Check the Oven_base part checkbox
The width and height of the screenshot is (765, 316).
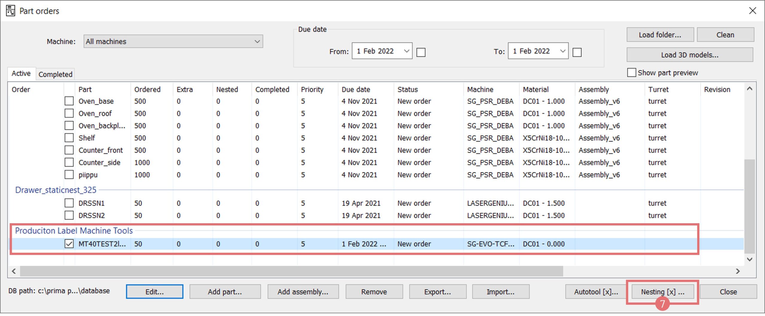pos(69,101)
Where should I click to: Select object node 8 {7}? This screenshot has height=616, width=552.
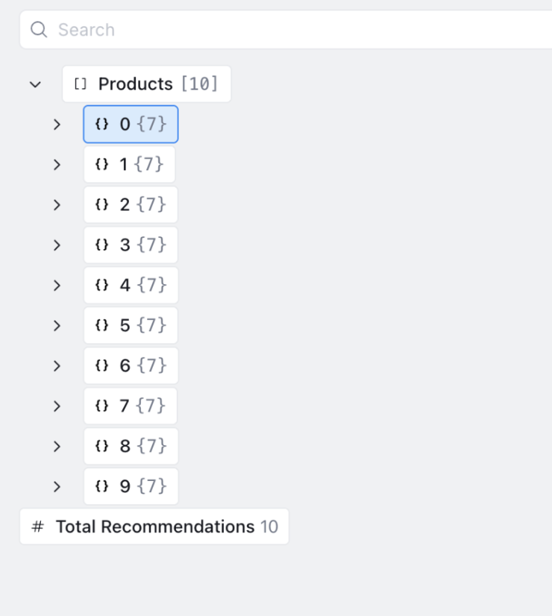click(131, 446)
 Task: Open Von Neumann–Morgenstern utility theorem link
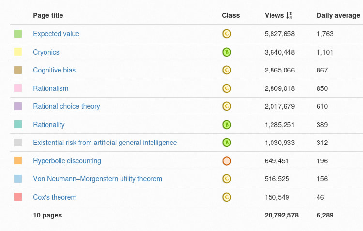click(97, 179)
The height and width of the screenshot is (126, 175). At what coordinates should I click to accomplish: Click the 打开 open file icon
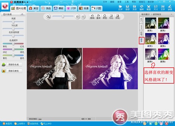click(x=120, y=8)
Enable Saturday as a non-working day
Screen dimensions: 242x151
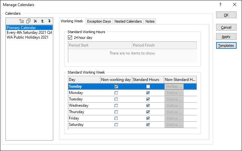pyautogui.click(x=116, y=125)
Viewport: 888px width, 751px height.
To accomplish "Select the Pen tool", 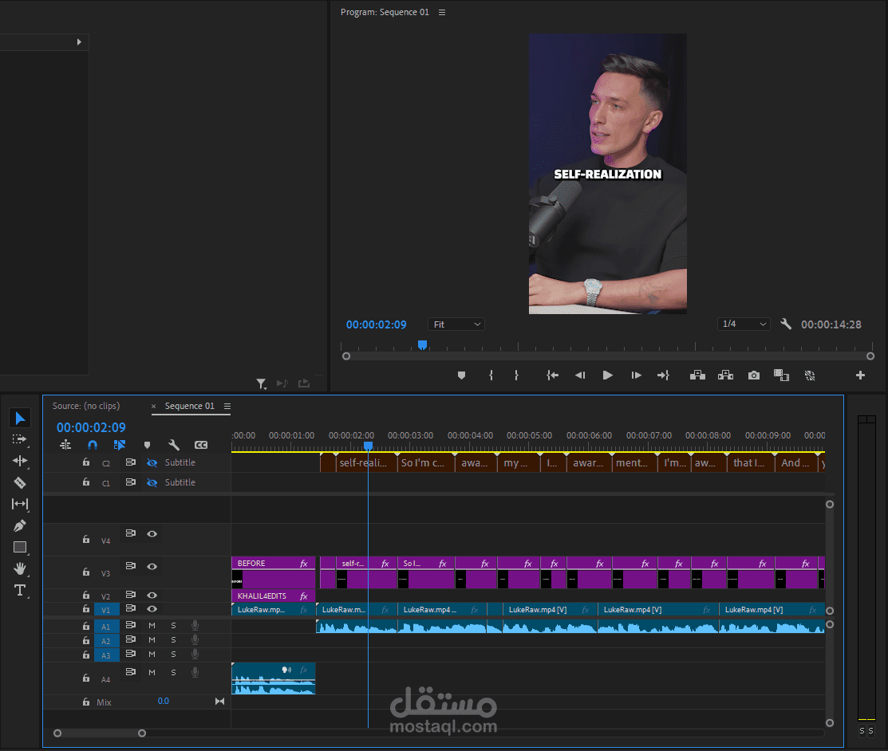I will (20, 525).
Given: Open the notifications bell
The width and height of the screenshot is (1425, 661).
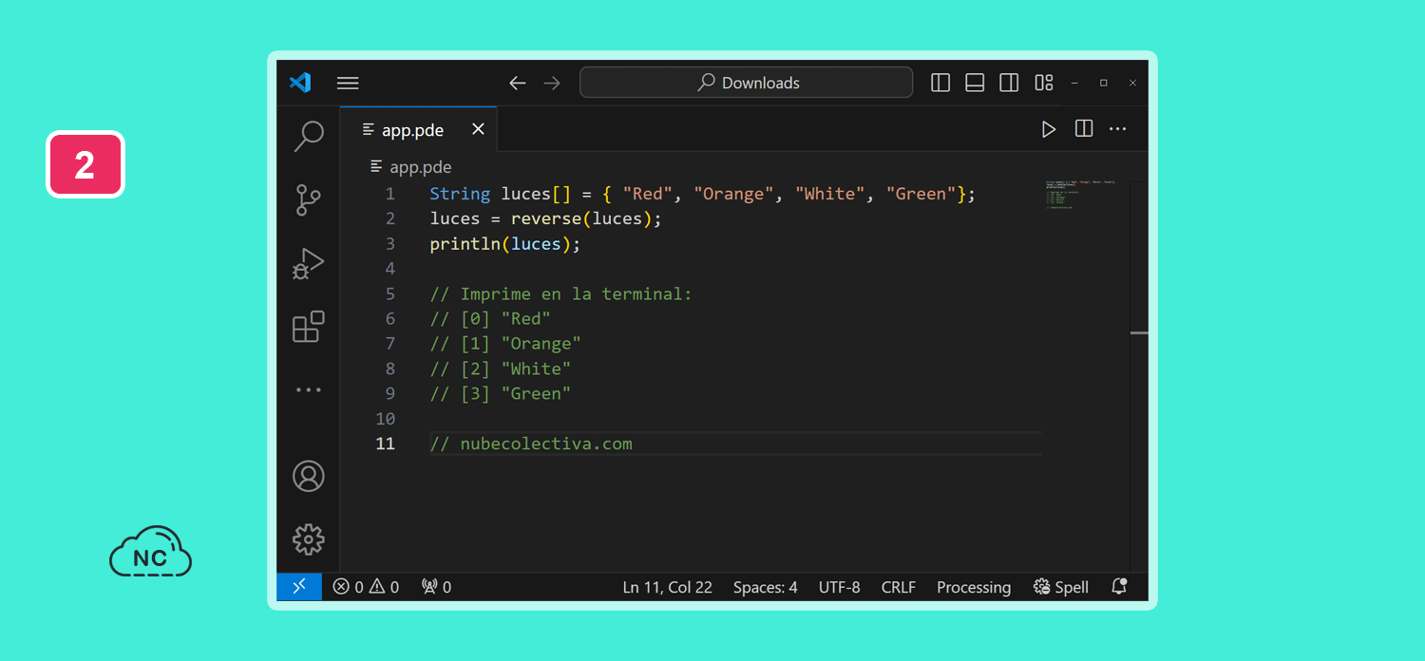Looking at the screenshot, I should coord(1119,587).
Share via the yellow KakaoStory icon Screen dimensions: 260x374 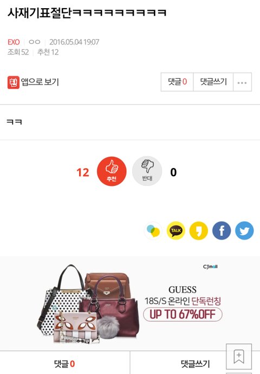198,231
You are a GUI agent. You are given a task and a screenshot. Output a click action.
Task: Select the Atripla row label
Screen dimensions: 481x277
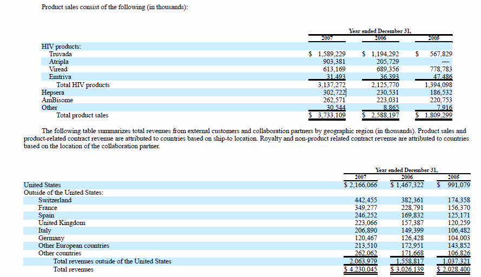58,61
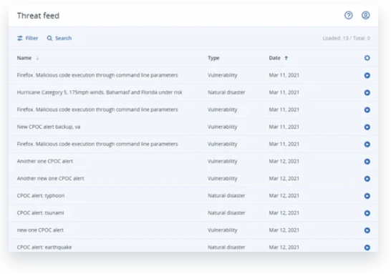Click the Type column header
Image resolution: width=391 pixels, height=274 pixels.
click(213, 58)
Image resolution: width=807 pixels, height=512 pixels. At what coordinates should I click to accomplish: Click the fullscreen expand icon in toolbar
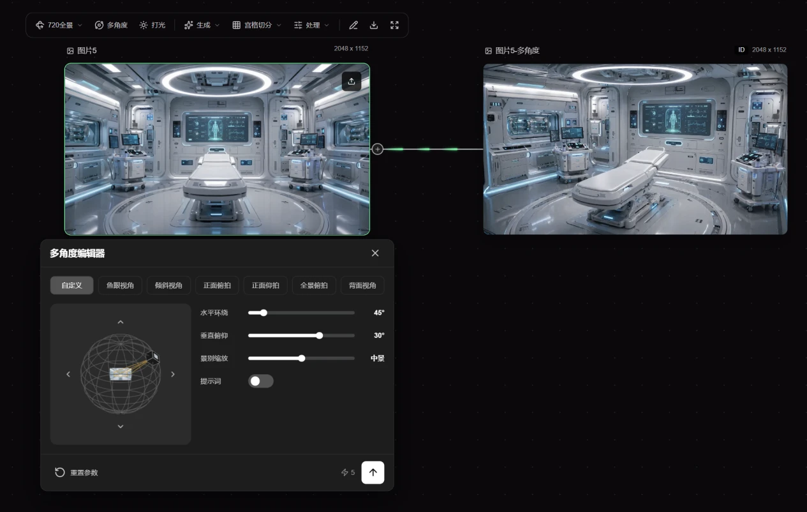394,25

▸ WHAT YOU HAVE TO DO
Output exactly, and with no pictures, the lines from the line that holds "Image resolution: width=807" through the last line of the listing above.

▸ EXERCISE RESPONSE
Image resolution: width=807 pixels, height=512 pixels. At what coordinates should I click to accomplish: Click the fullscreen expand icon in toolbar
394,25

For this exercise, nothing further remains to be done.